Pierburg Pump, Brakes, etc., etc.
Brett Dikeman
quattro at frank.mercea.net
Fri May 12 00:18:10 EDT 2006
On May 10, 2006, at 3:58 PM, Steve Sears wrote:
> I cut horizontal slots about 3" long and about 1/2" apart in
> a strip in the wheel well liner, then used a heat gun to bend the
> plastic
> into louvers. It's set inside the wheel travel, and haven't
> noticed any
> dirt in the vicinity of the louvers since then. When the fan comes
> on, the
> heat blasting out of the wheel well is amazing. I have also
> removed the
> foam rubber piece from on top of the fender liner and now there's
> some heat
> escaping through the driver's door jamb.
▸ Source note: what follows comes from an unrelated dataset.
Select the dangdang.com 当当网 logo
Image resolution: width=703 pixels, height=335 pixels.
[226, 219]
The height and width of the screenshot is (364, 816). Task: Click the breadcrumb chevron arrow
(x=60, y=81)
I may do the heat shield
> over the
> master cylinder as well - it's on my 'round tuit' list with
> replacing the
> heat shield on the injector lines.
I know the temptation to armchair engineer is strong with many of
you ;-) but give thought to the fact that Audi didn't see fit to
install a vented wheel liner in any type 44 that I know of (I believe
they did in the S-cars but only because of the ducted intercooler)
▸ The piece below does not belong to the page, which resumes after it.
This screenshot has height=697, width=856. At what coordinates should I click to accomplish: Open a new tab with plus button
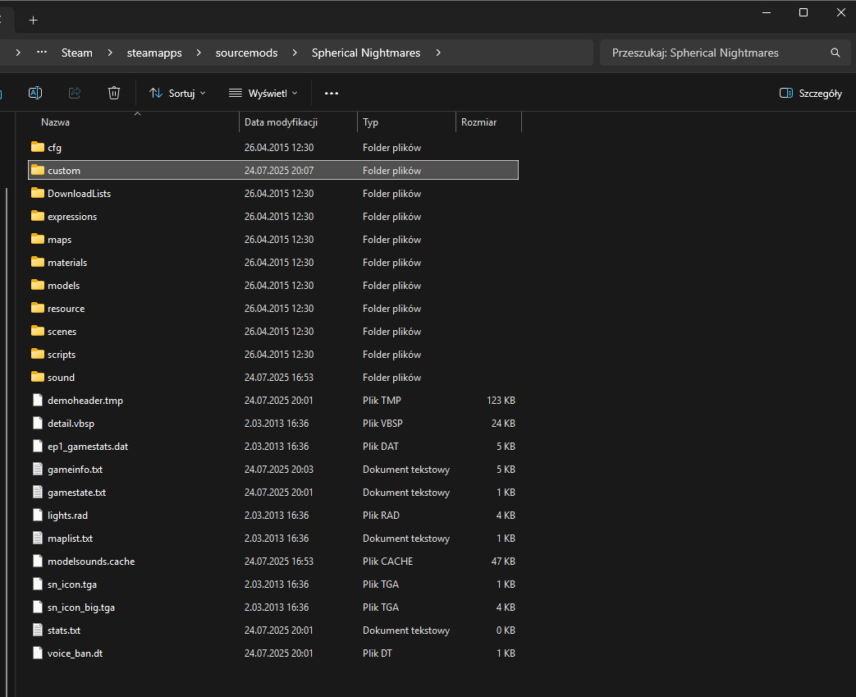[34, 20]
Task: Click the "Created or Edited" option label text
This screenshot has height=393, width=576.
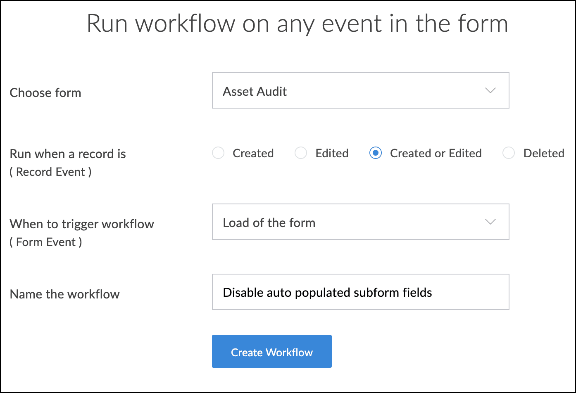Action: (436, 153)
and I have NEVER seen a vehicle with a heat shield around the master
cylinder, even in an insanely packed engine compartment like the TT.
Maybe it'll work and there will not be any downsides, but I would be
concerned that there is -some- reason Audi didn't do it, other than
"hee hee, let's make them buy new master cylinders every few
years" :-) I would also say that if you are going through MCs every
few years- something's wrong.
Temperature of air coming out the radiator are pretty toasty, but I'd
be astounded if they surpassed 200 degrees. If your master cylinder
is sticking, you need a new master cylinder, because it's failing.
The one in my 200q20v started doing this, and I replaced it with a
shiny new one- zero problems since. Given the old MC lasted well
over 160,000 miles and 15 years, I felt it wasn't a big deal. It
failed shortly after the car had been parked for a couple months, so
I think the too-old brake fluid and storage are probably what killed
it- not necessarily age.
If you want to lower underhood temperatures, the safest and most
effective way bar none is to coat the exhaust and downpipe. You can
wrap it, but that won't be as effective and will reduce manifold
life. You'll get better emissions (EGTs at the cats will be higher
quicker), and higher EGTs will offset the smaller interior diameter
(unless you extrude-hone the manifold+downpipe, in which case you'll
get the best of all worlds!) You'll probably see less heat soak of
the intake manifold on the 10v's, less heat buildup by the airbox
intake, and the lower underhood temps will make for longer component
life. All sorts of nice side effects!